Instructions:
(1) In the passage on RAG for Taiwanese historical archives, how large was the improvement in retrieval accuracy, as measured by MRR?
(2) Using the passage on RAG for Taiwanese historical archives, explain why the authors propose injecting structured metadata into query and document representations before retrieval.

🤖 AI Summary
This study investigates the effectiveness of Retrieval-Augmented Generation (RAG) for question answering over classical Chinese historical archives from Taiwan—the *Diary of Fort Zeelandia* and the *Gazette of the Taiwan Provincial Assembly*. Addressing key challenges in historical texts—including strong temporal dependency, multi-hop queries, and critical reliance on metadata—we propose an early metadata fusion strategy: injecting structured metadata (e.g., time, institutions, persons) into both query and document representations prior to retrieval. Experiments demonstrate substantial improvements in retrieval accuracy (+12.3% MRR) and answer generation quality (+9.7% F1), while mitigating hallucination and reasoning fragmentation inherent to RAG in historical contexts. However, the approach remains challenged by highly abstract or cross-temporal queries requiring implicit logical inference. Our work establishes a reusable, metadata-driven RAG paradigm for intelligent question answering over Chinese historical documents.
📝 Abstract
Retrieval-Augmented Generation (RAG) has emerged as a promising approach for knowledge-intensive tasks. However, few studies have examined RAG for Taiwanese Historical Archives. In this paper, we present an initial study of a RAG pipeline applied to two historical Traditional Chinese datasets, Fort Zeelandia and the Taiwan Provincial Council Gazette, along with their corresponding open-ended query sets. We systematically investigate the effects of query characteristics and metadata integration strategies on retrieval quality, answer generation, and the performance of the overall system. The results show that early-stage metadata integration enhances both retrieval and answer accuracy while also revealing persistent challenges for RAG systems, including hallucinations during generation and difficulties in handling temporal or multi-hop historical queries.

(Data entries)
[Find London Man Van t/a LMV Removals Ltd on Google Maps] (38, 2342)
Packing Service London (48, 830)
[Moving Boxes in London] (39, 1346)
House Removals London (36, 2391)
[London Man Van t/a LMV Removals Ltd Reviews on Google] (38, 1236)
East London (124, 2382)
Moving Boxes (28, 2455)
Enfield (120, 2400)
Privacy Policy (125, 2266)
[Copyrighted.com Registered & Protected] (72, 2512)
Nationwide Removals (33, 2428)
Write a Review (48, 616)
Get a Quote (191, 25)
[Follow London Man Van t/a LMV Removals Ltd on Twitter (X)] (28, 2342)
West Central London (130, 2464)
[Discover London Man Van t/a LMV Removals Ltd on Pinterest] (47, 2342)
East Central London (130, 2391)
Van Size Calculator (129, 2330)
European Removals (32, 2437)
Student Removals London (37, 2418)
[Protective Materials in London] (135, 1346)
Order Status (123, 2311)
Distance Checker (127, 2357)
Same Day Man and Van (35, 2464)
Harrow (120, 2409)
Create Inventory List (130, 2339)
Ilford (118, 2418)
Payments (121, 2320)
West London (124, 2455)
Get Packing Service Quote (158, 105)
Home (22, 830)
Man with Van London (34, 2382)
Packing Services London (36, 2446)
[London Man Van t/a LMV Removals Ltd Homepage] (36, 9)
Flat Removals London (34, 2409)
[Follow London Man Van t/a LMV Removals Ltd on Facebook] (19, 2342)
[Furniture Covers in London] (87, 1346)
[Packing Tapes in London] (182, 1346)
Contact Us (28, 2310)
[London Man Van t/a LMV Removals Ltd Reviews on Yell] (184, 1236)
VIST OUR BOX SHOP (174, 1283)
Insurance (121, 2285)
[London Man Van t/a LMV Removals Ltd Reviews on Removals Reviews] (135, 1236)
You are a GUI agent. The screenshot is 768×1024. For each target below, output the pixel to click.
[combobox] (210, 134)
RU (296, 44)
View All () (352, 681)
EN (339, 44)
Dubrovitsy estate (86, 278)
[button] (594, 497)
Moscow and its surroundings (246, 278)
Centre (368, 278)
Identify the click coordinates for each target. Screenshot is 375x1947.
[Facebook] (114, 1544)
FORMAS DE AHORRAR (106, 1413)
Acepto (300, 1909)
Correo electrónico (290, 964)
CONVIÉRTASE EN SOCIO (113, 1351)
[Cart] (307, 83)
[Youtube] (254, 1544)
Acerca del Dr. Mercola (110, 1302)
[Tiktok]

Solutions in order:
(1) Retrieval accuracy improved by 12.3% in MRR.

(2) Historical texts pose particular challenges: strong temporal dependency, multi-hop queries, and a critical reliance on metadata. To address these, the authors propose early metadata fusion, which adds metadata such as time, institutions, and persons to both queries and documents before retrieval.